Protecting the Homeland: the Terrorists' Target List

Longtime readers of GM/BM will remember [this post][homeland], where I discussed the formula used by the Department of Homeland Security for allocating anti-terrorism funds. At the time, I explained:
>It turns out that the allocation method was remarkably simple. In their
>applications for funding, cities listed assets that they needed to protect.
>What DHS did was take the number of listed assets from all of the cities that
>were going to be recipients of funds, and give each city an amount of funding
>proportional to the number of assets they listed.
>
>So, the Empire State building is equal to the neighborhood bank in Omaha. The
>stock exchange on Wall Street is equal to the memorial park in Anchorage,
>Alaska. Mount Sinai hospital is equal to the county hospital in the suburbs of
>Toledo, Ohio. The New York subway system (18.5 billion passenger-miles per
>year) is equal to the Minneapolis transit system (283 million passenger-miles
>per year). The Brooklyn Bridge is equal the George Street bridge in New
>Brunswick, NJ.

— Tasks to carry out —
- 1) Copy the homeland security funding excerpt word for word, from "Longtime readers of" up to and including "needed to protect.".
- 2) Resume the homeland security funding post after its last sentence.

— Supplied data —
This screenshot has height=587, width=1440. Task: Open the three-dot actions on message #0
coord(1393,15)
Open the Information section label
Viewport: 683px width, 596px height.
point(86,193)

— Responses to the exercise —
- 1)
Longtime readers of GM/BM will remember [this post][homeland], where I discussed the formula used by the Department of Homeland Security for allocating anti-terrorism funds. At the time, I explained:
>It turns out that the allocation method was remarkably simple. In their
>applications for funding, cities listed assets that they needed to protect.

- 2)
Well, according to the [New York Times][nyt] (login required), it appears that I gave *too much credit* to the DHS. They weren’t saying that, for example, Wall Street was equivalent to the memorial park in Anchorage. What they were saying is that the Wall Street stock exchange is equivalent to the Mule Day Parade in Columbia Tenessee; Mt. Sinai hospital is equivalent to an unnamed Donut Shop; the Macy’s thanksgiving parade is equivalent to the Bean Fest in Mountain View, Arkansas.
Questioned about the foolishness of this insane list, a DHS spokesperson responded “We don’t find it embarrassing, the list is a valuable tool.”
Don’t you feel safer now that you know how the government is using what they keep stressing is *your money* to protect you?
[homeland]: http://goodmath.blogspot.com/2006/06/astoundingly-stupid-math-bullshit-of_02.html
[nyt]: http://www.nytimes.com/2006/07/12/washington/12assets.html?_r=1&oref=login

0 thoughts on “Protecting the Homeland: the Terrorists' Target List

  1. Blake Stacey

    The final three paragraphs are priceless:

    One business owner who learned from a reporter that a company named Amish Country Popcorn was on the list was at first puzzled. The businessman, Brian Lehman, said he owned the only operation in the country with that name.
    “I am out in the middle of nowhere,” said Mr. Lehman, whose business in Berne, Ind., has five employees and grows and distributes popcorn. “We are nothing but a bunch of Amish buggies and tractors out here. No one would care.”
    But on second thought, he came up with an explanation: “Maybe because popcorn explodes?”

    See? I’m sure there’s a science lesson in that — surface-area-to-volume ratios, etc.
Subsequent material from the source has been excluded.